Records from a collection
/---

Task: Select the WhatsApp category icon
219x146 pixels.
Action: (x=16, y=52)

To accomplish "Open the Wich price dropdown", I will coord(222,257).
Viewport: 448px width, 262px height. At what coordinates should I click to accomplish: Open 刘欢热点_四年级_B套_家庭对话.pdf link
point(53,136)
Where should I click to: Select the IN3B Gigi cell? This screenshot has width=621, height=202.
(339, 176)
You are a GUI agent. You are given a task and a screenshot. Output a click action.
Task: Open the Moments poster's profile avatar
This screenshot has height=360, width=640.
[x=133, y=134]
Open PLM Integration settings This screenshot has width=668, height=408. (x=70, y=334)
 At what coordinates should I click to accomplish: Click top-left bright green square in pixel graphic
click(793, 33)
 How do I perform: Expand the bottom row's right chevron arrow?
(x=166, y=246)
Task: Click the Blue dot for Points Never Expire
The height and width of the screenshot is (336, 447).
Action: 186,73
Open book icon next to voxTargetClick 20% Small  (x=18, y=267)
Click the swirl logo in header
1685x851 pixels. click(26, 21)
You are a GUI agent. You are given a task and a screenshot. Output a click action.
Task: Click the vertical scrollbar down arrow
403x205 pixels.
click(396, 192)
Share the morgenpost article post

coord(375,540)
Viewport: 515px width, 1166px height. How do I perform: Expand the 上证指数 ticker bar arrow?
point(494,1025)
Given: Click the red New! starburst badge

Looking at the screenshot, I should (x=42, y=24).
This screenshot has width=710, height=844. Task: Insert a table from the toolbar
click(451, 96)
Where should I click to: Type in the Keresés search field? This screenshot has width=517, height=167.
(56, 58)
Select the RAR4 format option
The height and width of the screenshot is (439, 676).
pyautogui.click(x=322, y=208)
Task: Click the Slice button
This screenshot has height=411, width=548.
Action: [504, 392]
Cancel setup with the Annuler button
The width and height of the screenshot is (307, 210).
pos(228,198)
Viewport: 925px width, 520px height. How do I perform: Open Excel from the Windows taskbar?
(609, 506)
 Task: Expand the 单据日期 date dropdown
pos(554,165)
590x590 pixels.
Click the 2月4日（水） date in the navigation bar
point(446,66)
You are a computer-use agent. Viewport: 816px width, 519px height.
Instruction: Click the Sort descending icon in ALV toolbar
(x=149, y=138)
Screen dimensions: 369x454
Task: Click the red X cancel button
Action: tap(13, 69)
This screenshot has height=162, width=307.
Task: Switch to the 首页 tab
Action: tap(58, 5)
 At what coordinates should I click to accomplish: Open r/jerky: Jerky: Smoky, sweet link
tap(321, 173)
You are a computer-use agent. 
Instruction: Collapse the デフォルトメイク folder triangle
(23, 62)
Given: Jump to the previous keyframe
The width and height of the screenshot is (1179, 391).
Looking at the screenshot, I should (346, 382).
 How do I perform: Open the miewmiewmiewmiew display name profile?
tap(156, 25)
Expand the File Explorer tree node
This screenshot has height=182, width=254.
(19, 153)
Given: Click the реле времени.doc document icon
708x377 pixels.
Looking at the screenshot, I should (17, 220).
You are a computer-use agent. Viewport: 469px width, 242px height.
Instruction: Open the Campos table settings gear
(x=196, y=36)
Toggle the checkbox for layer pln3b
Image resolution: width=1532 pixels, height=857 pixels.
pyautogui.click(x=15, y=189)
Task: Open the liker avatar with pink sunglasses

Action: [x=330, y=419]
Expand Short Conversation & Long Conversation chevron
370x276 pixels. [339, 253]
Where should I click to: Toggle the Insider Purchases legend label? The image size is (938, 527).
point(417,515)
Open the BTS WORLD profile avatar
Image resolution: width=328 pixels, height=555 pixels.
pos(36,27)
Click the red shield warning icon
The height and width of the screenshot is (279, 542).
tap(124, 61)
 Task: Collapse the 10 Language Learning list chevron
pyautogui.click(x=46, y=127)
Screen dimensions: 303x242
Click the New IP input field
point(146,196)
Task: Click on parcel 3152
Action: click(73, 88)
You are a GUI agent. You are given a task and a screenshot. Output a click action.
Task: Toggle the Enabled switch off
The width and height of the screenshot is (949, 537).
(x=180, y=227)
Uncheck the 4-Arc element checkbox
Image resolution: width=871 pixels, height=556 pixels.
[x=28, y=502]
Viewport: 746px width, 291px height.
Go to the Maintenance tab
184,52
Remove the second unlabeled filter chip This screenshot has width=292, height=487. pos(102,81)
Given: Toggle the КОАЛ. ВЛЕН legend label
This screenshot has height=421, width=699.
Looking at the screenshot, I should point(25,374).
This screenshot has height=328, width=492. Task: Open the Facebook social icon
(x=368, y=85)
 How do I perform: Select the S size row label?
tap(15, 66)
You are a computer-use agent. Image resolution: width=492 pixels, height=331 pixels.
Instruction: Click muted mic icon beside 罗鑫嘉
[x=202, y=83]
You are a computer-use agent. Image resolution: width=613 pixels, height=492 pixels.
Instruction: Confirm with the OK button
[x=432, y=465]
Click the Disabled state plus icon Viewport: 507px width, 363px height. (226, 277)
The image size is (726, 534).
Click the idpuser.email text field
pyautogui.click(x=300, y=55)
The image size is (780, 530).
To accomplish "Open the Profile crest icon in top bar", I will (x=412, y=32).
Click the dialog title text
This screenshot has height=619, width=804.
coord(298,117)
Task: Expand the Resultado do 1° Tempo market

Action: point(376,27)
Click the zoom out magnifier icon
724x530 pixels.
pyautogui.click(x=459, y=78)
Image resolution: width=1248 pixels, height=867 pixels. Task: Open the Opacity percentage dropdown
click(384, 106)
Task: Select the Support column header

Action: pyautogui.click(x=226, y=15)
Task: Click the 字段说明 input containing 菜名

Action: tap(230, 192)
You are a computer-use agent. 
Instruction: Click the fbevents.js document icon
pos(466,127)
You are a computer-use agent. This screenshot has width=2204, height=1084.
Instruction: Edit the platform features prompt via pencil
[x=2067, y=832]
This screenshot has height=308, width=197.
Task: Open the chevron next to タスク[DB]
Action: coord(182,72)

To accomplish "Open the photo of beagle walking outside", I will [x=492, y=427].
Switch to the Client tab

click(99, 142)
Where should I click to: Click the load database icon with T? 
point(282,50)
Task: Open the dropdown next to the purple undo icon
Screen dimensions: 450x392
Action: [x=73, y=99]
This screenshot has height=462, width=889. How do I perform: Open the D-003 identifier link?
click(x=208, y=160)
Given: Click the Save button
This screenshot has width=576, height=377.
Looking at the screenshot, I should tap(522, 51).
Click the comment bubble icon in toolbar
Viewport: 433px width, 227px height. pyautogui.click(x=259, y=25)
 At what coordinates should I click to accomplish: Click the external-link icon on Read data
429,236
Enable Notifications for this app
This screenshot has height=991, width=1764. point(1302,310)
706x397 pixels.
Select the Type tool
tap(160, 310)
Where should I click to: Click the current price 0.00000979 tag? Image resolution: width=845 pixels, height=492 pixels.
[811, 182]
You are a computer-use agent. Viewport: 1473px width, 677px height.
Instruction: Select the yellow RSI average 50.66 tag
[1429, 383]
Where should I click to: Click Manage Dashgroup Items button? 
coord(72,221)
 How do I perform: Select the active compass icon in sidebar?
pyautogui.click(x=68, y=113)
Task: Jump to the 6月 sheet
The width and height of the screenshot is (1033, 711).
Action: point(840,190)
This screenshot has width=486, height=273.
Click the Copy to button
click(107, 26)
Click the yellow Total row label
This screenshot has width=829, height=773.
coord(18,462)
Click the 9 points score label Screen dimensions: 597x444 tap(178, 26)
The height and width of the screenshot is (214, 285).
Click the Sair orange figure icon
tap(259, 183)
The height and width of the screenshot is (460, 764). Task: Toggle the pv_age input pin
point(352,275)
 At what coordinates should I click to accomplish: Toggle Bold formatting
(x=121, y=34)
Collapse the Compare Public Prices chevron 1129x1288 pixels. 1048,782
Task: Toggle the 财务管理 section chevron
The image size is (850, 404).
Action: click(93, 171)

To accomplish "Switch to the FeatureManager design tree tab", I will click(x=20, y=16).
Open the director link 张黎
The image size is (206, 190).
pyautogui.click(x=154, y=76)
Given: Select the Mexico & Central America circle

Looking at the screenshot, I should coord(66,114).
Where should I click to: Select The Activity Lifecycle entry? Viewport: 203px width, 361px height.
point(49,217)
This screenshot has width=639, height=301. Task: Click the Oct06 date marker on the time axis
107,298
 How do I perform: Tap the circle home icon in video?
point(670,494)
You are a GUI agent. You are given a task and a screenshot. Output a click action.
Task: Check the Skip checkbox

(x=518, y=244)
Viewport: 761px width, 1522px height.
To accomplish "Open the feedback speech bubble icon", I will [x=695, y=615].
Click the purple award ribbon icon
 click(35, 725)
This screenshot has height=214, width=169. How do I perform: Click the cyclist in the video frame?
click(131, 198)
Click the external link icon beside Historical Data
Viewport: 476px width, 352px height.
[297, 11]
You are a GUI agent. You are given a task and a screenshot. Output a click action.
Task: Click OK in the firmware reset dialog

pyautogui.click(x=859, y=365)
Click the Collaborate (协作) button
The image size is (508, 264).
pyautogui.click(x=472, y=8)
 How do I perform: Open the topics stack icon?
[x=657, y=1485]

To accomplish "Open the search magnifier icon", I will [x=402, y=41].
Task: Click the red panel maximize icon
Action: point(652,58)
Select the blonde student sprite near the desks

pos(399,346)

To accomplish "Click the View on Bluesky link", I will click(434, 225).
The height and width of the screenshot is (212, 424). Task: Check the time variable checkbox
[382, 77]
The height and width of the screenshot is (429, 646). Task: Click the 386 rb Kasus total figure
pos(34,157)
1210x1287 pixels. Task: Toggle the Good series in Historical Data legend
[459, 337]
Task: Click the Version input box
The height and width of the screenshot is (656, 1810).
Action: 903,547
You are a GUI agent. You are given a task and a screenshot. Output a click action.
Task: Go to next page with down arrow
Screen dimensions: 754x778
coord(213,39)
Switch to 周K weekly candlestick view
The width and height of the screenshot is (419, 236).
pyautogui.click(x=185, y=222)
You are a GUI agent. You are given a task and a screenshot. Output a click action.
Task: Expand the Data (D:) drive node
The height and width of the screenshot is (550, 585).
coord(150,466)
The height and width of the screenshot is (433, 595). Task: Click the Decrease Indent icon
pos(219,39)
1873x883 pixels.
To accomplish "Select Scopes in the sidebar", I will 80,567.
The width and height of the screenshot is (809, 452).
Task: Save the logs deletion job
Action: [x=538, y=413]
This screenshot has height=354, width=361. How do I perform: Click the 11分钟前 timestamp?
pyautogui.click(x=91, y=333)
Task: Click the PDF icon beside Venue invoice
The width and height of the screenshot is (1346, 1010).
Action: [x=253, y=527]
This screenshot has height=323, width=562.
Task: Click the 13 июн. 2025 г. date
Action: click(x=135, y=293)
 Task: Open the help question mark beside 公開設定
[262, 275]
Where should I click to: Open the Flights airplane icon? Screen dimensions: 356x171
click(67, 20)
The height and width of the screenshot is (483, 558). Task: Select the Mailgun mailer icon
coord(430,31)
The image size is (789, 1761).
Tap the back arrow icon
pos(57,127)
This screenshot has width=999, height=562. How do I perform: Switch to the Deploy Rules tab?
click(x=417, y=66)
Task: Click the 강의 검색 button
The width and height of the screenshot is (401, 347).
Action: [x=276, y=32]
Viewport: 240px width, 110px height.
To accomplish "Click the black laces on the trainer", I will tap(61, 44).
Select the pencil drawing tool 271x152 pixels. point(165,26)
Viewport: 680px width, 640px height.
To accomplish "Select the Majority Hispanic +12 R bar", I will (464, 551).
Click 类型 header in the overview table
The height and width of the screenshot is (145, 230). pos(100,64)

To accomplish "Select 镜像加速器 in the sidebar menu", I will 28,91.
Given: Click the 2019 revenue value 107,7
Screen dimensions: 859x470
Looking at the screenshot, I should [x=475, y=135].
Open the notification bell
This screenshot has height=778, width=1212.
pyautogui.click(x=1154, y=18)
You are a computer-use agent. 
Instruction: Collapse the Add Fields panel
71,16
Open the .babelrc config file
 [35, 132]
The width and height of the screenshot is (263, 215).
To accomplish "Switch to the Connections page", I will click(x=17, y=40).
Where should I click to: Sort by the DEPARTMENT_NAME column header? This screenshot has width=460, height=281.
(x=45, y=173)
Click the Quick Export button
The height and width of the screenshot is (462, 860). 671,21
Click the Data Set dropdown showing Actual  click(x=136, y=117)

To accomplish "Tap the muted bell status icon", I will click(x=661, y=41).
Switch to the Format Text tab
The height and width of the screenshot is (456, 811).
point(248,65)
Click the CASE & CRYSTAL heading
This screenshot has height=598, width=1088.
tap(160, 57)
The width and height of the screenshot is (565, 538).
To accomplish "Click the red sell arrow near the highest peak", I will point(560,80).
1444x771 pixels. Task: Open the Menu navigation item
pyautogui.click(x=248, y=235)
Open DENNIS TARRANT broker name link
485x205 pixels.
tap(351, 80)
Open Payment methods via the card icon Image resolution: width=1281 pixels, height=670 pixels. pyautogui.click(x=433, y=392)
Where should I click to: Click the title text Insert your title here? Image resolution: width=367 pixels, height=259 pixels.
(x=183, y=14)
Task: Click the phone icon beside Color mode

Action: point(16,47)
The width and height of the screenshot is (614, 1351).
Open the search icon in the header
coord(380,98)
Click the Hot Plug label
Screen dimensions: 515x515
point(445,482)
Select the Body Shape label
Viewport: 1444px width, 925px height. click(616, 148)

\---

● TASK GOAL: Above are the records. Copy the lines beginning at the one that has "Where should I click to: Click the load" and ending with the one that has "Given: Click the Save button", unchanged.

● WRITTEN ANSWER:
Where should I click to: Click the load database icon with T? 
point(282,50)
Task: Open the dropdown next to the purple undo icon
Screen dimensions: 450x392
Action: [x=73, y=99]
This screenshot has height=462, width=889. How do I perform: Open the D-003 identifier link?
click(x=208, y=160)
Given: Click the Save button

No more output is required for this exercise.